=== Section Start ===
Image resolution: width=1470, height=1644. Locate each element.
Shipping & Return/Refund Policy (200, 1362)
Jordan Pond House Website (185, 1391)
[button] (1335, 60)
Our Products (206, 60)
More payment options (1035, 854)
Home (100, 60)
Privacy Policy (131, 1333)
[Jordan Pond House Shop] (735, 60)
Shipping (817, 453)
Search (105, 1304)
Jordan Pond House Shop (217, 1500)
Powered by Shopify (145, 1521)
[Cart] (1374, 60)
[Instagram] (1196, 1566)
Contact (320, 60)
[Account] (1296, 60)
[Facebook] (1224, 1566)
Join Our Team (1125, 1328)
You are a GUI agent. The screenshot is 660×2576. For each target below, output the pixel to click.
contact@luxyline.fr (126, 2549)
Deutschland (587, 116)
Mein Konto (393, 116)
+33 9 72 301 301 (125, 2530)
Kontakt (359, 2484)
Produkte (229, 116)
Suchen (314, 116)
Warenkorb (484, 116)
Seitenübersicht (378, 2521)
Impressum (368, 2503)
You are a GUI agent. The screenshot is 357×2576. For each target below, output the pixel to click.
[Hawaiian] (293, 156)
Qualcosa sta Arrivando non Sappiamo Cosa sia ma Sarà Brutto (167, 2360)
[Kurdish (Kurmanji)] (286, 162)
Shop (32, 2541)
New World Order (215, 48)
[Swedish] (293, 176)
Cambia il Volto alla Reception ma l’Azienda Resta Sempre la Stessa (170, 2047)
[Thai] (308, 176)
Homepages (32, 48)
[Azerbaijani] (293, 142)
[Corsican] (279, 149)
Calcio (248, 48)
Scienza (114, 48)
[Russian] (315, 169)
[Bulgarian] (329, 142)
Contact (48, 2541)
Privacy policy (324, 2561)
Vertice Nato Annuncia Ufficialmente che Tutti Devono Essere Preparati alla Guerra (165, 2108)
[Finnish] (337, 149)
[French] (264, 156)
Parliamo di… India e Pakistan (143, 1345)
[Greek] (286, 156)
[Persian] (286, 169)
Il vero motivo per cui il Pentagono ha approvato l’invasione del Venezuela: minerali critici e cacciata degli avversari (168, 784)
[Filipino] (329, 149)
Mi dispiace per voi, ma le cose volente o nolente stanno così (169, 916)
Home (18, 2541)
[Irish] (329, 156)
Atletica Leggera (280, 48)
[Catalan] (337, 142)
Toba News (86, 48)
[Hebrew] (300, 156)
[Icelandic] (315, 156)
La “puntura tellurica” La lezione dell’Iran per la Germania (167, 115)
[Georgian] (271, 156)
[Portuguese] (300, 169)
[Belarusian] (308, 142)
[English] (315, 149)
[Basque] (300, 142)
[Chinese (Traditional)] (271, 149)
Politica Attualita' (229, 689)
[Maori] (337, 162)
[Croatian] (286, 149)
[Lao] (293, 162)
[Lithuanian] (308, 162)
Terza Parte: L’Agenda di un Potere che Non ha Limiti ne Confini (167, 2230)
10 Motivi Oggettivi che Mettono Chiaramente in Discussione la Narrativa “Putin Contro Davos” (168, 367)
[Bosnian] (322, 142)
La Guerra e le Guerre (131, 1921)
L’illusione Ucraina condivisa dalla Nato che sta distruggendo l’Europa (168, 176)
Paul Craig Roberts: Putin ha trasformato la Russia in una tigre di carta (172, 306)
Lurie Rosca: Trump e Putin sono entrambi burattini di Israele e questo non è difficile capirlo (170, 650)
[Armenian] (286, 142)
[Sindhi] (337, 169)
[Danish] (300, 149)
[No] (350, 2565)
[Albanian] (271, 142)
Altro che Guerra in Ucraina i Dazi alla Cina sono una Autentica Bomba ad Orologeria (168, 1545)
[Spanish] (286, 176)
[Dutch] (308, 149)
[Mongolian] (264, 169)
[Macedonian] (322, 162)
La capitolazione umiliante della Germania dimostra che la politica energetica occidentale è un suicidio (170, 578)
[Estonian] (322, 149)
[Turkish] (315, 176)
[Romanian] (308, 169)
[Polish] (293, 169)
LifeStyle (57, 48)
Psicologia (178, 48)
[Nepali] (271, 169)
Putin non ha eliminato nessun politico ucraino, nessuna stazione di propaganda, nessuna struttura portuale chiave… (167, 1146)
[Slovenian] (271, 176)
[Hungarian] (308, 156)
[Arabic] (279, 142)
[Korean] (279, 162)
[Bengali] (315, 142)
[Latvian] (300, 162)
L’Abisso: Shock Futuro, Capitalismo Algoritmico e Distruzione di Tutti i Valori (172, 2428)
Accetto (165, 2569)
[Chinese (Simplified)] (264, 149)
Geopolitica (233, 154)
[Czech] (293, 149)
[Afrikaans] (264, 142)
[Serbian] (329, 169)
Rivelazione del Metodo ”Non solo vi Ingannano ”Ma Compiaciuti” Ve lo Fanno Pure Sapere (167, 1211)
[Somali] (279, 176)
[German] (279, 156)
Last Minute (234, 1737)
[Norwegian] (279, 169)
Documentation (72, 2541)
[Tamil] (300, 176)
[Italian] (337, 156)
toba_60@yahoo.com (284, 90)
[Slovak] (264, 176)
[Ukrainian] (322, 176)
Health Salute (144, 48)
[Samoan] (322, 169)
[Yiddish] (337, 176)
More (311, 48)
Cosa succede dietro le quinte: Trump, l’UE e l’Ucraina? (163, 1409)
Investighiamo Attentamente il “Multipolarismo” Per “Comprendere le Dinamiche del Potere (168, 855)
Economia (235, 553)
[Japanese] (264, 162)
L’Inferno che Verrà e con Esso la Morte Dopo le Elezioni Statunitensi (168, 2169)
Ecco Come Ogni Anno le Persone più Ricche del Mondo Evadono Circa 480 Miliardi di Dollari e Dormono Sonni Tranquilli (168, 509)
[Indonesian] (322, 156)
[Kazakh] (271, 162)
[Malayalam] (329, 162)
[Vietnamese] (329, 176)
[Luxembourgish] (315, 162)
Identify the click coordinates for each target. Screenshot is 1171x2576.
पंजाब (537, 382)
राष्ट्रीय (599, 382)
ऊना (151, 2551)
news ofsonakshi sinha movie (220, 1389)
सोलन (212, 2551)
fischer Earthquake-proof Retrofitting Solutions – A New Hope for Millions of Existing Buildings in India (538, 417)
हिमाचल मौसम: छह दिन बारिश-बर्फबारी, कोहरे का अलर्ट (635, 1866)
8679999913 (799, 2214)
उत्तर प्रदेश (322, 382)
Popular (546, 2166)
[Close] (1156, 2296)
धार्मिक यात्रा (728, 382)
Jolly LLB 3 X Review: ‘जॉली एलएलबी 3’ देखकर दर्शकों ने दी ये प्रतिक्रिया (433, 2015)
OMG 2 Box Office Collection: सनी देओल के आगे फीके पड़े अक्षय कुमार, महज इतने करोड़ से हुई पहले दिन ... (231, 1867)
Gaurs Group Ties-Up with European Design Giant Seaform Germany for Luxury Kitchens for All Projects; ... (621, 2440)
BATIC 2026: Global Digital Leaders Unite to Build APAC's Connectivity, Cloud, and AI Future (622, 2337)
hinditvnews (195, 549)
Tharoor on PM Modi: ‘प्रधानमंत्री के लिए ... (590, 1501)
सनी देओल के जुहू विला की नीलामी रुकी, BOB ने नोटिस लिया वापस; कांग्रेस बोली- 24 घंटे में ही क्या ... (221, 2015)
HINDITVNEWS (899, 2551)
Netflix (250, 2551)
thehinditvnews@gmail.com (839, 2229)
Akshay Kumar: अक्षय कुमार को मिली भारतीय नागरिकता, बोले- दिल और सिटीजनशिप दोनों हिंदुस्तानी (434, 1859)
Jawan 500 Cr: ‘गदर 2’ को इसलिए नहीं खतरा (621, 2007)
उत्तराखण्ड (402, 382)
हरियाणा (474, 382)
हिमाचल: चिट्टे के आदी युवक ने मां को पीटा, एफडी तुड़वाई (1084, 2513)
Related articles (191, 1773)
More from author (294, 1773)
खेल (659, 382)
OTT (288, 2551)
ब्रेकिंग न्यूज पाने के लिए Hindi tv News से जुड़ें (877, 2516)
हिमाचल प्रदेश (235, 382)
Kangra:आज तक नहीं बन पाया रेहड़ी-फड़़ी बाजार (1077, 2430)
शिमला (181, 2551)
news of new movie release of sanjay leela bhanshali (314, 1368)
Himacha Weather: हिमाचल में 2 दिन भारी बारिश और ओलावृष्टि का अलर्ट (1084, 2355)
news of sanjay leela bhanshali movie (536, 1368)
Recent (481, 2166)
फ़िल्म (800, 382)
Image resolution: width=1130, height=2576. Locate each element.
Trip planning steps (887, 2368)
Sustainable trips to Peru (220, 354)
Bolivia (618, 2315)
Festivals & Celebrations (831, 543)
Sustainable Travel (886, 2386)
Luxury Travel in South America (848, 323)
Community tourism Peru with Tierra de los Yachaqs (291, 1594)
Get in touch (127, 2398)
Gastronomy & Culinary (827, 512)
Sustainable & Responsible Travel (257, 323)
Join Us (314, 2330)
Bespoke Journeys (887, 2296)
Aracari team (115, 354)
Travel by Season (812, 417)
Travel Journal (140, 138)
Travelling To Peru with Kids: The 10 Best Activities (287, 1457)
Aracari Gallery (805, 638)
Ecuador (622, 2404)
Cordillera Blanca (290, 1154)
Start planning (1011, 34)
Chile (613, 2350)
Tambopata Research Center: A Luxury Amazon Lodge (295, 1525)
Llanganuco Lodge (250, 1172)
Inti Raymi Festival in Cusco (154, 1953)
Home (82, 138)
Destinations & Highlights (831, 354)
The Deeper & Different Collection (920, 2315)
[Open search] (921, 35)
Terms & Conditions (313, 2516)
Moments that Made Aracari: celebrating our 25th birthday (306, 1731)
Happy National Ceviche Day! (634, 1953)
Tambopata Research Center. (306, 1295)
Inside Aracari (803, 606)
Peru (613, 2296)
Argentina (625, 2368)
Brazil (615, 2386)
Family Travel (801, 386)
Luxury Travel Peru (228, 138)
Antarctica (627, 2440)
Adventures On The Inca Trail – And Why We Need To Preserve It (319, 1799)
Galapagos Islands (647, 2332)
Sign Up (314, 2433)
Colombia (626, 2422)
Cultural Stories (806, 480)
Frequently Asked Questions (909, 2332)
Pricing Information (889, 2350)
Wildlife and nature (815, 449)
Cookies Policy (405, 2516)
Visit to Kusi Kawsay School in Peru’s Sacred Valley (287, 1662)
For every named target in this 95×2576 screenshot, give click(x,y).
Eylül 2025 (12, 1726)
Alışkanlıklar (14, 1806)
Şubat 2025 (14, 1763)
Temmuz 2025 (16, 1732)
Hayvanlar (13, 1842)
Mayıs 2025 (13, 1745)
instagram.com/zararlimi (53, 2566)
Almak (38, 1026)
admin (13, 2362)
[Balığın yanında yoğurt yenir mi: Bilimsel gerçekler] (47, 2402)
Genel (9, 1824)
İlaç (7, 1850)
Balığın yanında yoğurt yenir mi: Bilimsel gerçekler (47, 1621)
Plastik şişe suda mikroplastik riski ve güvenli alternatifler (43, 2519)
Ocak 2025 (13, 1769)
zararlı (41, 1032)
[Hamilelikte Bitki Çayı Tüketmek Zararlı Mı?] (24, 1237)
=== Section End ===
◆ What needs to be done
Note every line of the records that holds the word "movie", and copy it.

◆ The answer
news ofsonakshi sinha movie (220, 1389)
news of new movie release of sanjay leela bhanshali (314, 1368)
news of sanjay leela bhanshali movie (536, 1368)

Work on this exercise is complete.